June 19, 2005
Crucifixion Still Around
by Sean Sirrine
June 19, 2005 02:17 AM
Kip Esquire from A Stitch in Haste has a post about a case of modern crucifixion reported by BBC News:
Members of the convent in north-west Romania claim Maricica Irina Cornici was possessed and that the crucifixion had been part of an exorcism ritual.
Cornici was found dead on the cross on Wednesday after fellow nuns called an ambulance, according to police
"God has performed a miracle for her, finally Irina is delivered from evil," AFP quoted the priest as saying.
"I don't understand why journalists are making such a fuss about this. Exorcism is a common practice in the heart of the Romanian Orthodox church and my methods are not at all unknown to other priests," Father Daniel added.
Well, sick but true. My question for all those legal minds out there is whether the priest could be charged with murder if this had happened in the U.S. A lesser charge may have to be filed because of separation of church and state, no? She decided to allow them to do this for her religious beliefs, so I'm thinking negligent homicide. Any thoughts?
Thanks for the hat tip!
I don't get to play prosecutor too often, but here are my thoughts:
"Separation of church and state" only means that the courts will not hear ecclesiastical cases. Murder is not a religious offense (e.g., heresy); it's a criminal offense.
This has been true, with essentially no exception, all the way down to animal cruelty, which voodoo practitioners (who perform rirual animal sacrifice) have (unsuccessfully) claimed is protected under the First Amendment.

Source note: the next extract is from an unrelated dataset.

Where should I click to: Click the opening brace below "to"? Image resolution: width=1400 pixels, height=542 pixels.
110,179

As long as the law does not differentiate among religions (e.g., "every religion may crucify its own members, except Romanian Orthodox Christians") and as long as the penal provision otherwise satisfies due process, then the law is valid.
Also, consent is NEVER a defense to murder; cf., attempted suicide is a crime.

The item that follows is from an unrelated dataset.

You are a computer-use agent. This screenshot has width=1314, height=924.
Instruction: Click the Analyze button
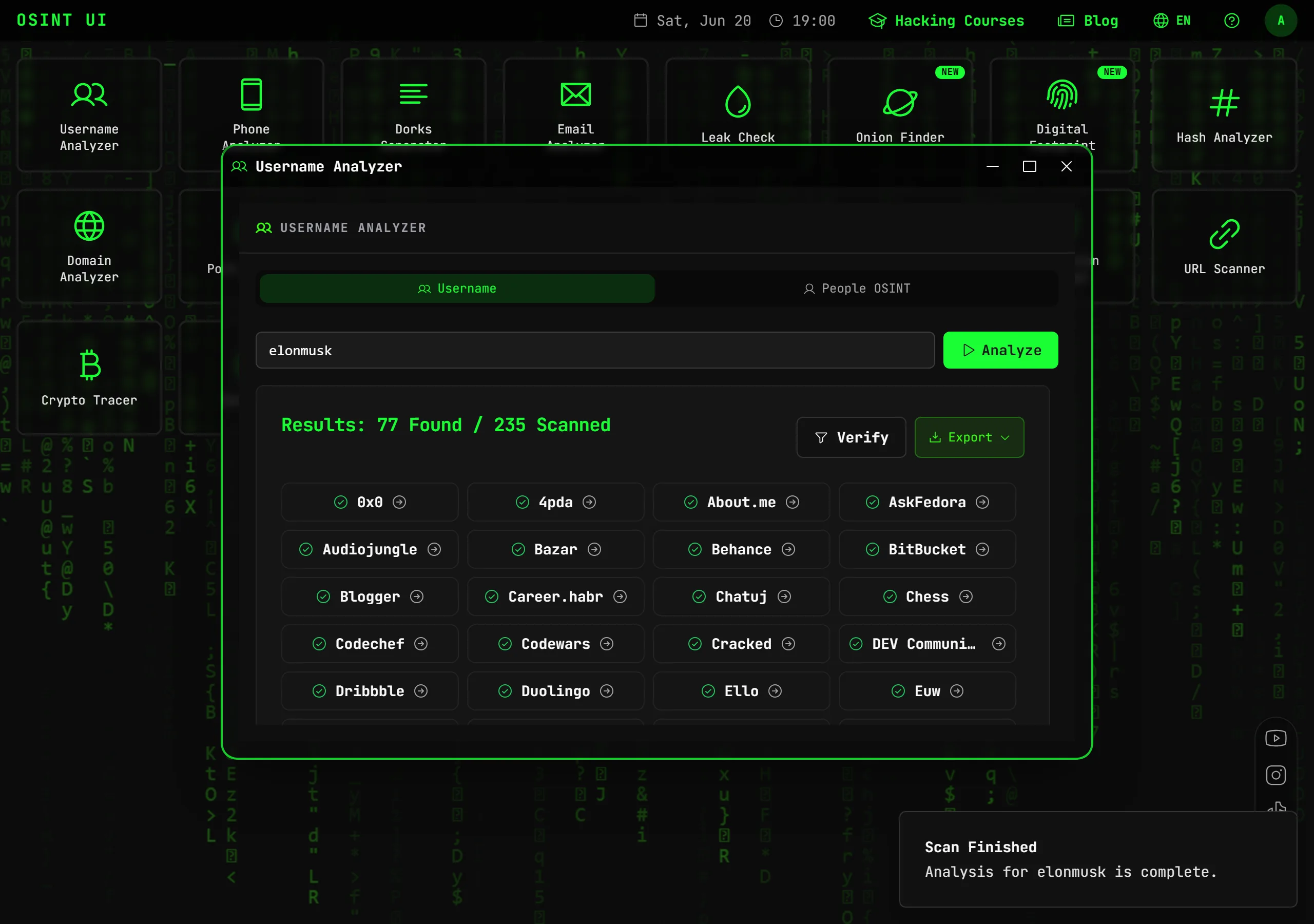click(x=1000, y=351)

The better defense is simply to argue that the priest did not have the requisite criminal intent. Under the common law, I think first-degree murder would be a stretch (no premeditation), but second-degree murder would be provable in my opinion ("reckless disregard for human life").
Under the Model Penal Code ("MPC") there is only one degree of murder and this case reaches it I think ("extreme indifference to human life").
At the very least, the priest would be guilty of common law involuntary manslaughter (negligence resulting in death) or MPC manslaughter (again there is only one degree, which includes "conscious disregard of grave risk").